*** Opening of Data section ***
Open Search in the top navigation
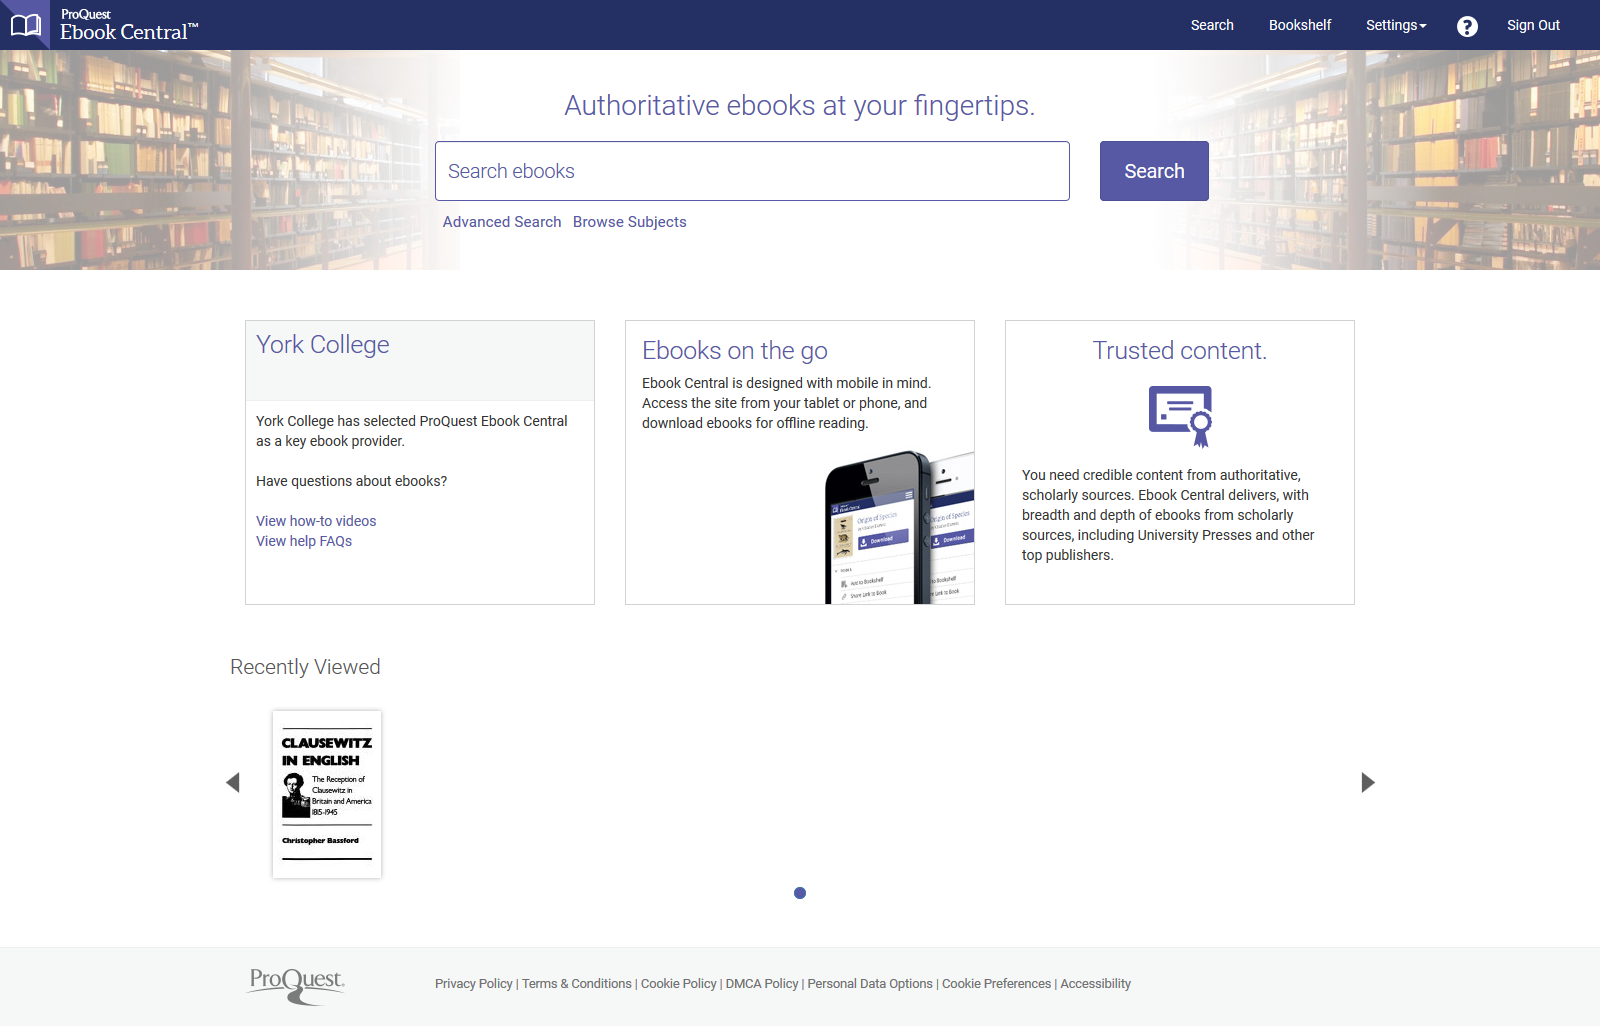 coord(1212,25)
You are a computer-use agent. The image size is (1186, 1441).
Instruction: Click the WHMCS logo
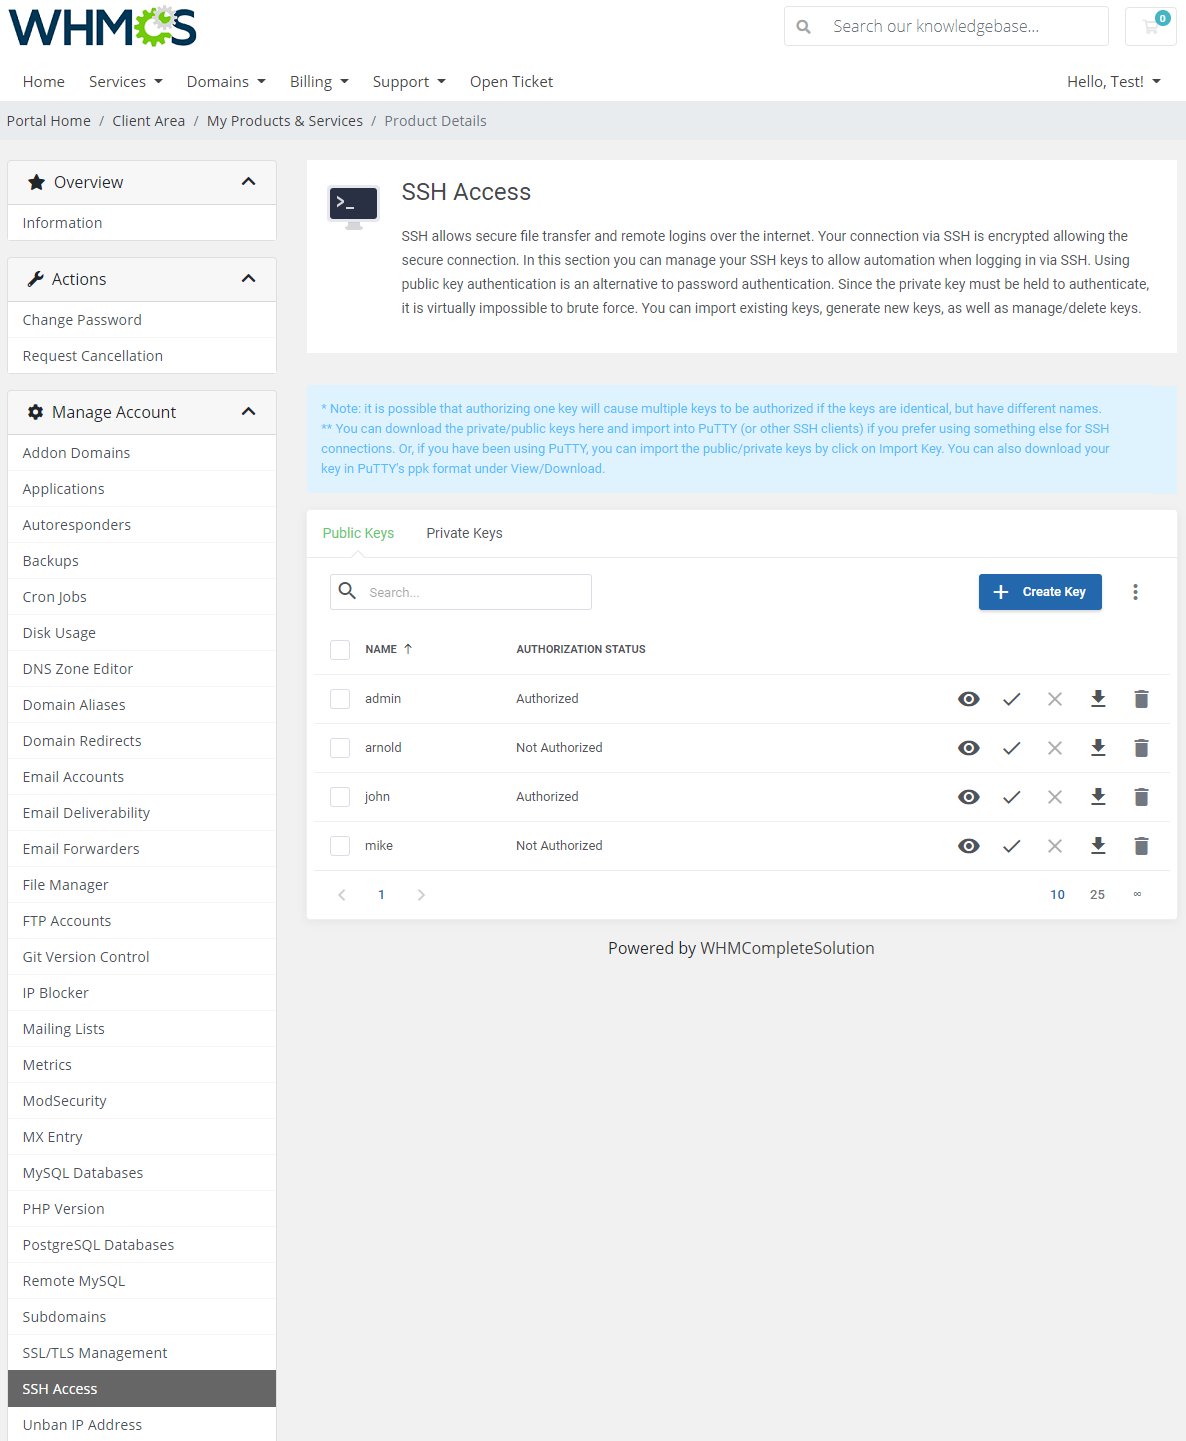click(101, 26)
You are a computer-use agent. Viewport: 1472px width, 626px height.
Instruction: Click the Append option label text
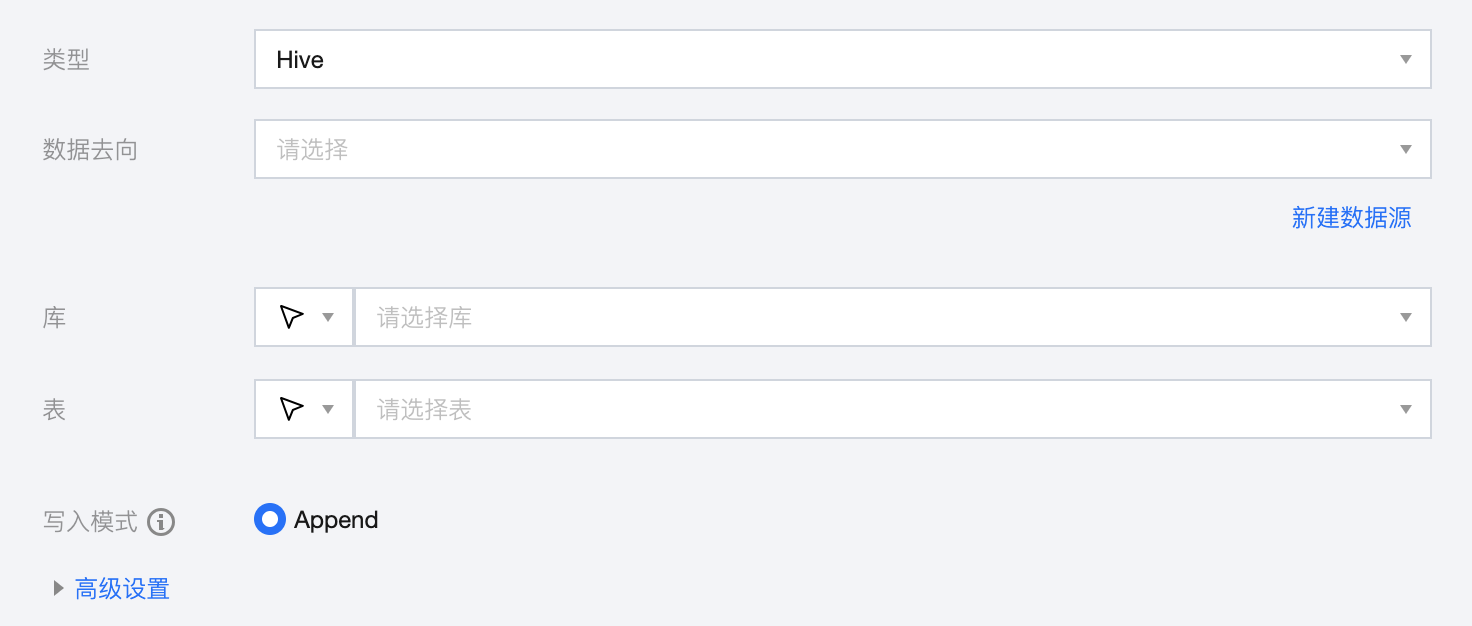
*** Close of Data section ***
- _Instructions to follow_:
Write the entries above out again exactly, but not the pictures.

- _Answer to this task_:
Open Search in the top navigation
 coord(1212,25)
You are a computer-use agent. The image size is (1186, 1441).
Instruction: Click the WHMCS logo
click(101, 26)
You are a computer-use agent. Viewport: 1472px width, 626px height.
Instruction: Click the Append option label text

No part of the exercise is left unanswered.